Hydrochlorothiazide: Studies in which hydrochlorothiazide was
orally administered to pregnant mice and rats during their respective periods
of major organogenesis at doses up to 3000 and 1000 mg hydrochlorothiazide/kg,
respectively, provided no evidence of harm to the fetus. There are, however,
no adequate and well controlled studies in pregnant women.
Spironolactone: Teratology studies with spironolactone have been
carried out in mice and rabbits at doses of up to 20 mg/kg/day. On a body surface
area basis, this dose in the mouse is substantially below the maximum recommended
human dose and, in the rabbit, approximates the maximum recommended human dose.
No teratogenic or other embryo-toxic effects were observed in mice, but the
20 mg/kg dose caused an increased rate of resorption and a lower number of live
fetuses in rabbits. Because of its anti-androgenic activity and the requirement
of testosterone for male morphogenesis, spironolactone may have the potential
for adversely affecting sex differentiation of the male during embryogenesis.

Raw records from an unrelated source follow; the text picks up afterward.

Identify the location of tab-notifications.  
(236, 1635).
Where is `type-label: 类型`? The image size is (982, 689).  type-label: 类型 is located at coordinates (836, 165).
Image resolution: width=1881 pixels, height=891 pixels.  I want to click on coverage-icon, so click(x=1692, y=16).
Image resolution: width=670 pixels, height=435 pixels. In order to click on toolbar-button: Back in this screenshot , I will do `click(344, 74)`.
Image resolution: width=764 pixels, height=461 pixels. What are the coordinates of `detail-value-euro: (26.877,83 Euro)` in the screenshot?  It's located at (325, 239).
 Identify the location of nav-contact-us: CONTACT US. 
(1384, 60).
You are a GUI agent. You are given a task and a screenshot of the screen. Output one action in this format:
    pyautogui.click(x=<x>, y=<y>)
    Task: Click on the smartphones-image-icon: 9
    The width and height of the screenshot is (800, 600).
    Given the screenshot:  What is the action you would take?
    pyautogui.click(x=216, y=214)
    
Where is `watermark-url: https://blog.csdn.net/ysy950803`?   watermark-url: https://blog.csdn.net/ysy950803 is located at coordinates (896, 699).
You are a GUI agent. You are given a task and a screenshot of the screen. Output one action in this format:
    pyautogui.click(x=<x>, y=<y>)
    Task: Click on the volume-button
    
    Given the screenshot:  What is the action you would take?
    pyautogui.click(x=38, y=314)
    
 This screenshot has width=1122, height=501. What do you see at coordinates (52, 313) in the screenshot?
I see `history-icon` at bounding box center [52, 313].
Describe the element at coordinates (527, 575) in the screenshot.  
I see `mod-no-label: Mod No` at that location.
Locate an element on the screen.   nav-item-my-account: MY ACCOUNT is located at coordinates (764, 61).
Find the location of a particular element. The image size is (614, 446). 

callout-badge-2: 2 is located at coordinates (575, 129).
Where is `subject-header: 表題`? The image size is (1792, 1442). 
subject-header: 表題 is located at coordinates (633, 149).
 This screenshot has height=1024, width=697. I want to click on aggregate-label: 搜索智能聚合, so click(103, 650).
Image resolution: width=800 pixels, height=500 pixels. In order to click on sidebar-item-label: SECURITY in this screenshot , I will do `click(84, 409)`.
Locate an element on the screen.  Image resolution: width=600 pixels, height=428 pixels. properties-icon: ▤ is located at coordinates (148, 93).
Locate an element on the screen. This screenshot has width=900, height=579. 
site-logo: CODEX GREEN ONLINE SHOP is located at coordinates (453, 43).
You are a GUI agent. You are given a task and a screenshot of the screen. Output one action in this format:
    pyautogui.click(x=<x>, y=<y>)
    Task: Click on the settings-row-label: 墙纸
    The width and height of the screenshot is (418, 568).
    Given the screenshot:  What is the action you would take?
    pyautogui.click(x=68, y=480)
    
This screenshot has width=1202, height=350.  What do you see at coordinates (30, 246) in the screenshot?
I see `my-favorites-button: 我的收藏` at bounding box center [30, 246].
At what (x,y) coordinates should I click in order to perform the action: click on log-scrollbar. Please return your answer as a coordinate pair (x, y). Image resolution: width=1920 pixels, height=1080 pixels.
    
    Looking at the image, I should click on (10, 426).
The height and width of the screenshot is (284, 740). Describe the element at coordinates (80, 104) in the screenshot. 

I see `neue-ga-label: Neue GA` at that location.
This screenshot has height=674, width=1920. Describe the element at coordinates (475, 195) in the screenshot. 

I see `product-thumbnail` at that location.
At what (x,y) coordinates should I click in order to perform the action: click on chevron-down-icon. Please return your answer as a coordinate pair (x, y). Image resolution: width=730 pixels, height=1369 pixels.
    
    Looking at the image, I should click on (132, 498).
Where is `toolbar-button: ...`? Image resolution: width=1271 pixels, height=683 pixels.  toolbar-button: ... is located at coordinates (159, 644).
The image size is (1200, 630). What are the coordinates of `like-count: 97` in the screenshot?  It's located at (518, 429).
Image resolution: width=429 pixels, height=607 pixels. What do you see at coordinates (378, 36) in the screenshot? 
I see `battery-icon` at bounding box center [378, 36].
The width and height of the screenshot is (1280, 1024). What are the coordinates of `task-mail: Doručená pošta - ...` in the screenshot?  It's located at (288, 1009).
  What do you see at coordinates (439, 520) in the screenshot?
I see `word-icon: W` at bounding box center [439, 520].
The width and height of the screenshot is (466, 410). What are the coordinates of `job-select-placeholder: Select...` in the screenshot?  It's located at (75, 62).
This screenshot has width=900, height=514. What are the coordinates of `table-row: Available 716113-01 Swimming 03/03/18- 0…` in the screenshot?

When administered to rats at 200 mg/kg/day between gestation days 13 and 21
(late embryogenesis and fetal development), feminization of male fetuses was
observed. Offspring exposed during late pregnancy to 50 and 100 mg/kg/day doses
of spironolactone exhibited changes in the reproductive tract including dose-dependent
decreases in weights of the ventral prostate and seminal vesicle in males, ovaries
and uteri that were enlarged in females, and other indications of endocrine
dysfunction, that persisted into adulthood. There are no adequate and well-controlled
studies with Aldactazide in pregnant women. Spironolactone has known endocrine
effects in animals including progestational and antiandrogenic effects. The
antiandrogenic effects can result in apparent estrogenic side effects in humans,
such as gynecomastia. Therefore, the use of Aldactazide in pregnant women requires
that the anticipated benefit be weighed against the possible hazards to the
fetus.
Non-teratogenic effects: Spironolactone or its metabolites may,
and hydrochlorothiazide does, cross the placental barrier and appear in cord
blood. Therefore, the use of Aldactazide in pregnant women requires that the
anticipated benefit be weighed against possible hazards to the fetus. The hazards
include fetal or neonatal jaundice, thrombocytopenia, and possibly other adverse
reactions that have occurred in adults.
Nursing mothers
Canrenone, a major (and active) metabolite of spironolactone, appears in human
breast milk. Because spironolactone has been found to be tumorigenic in rats,
a decision should be made whether to discontinue the drug, taking into account
the importance of the drug to the mother. If use of the drug is deemed essential,
an alternative method of infant feeding should be instituted.
Pediatric use
Safety and effectiveness in pediatric patients have not been established.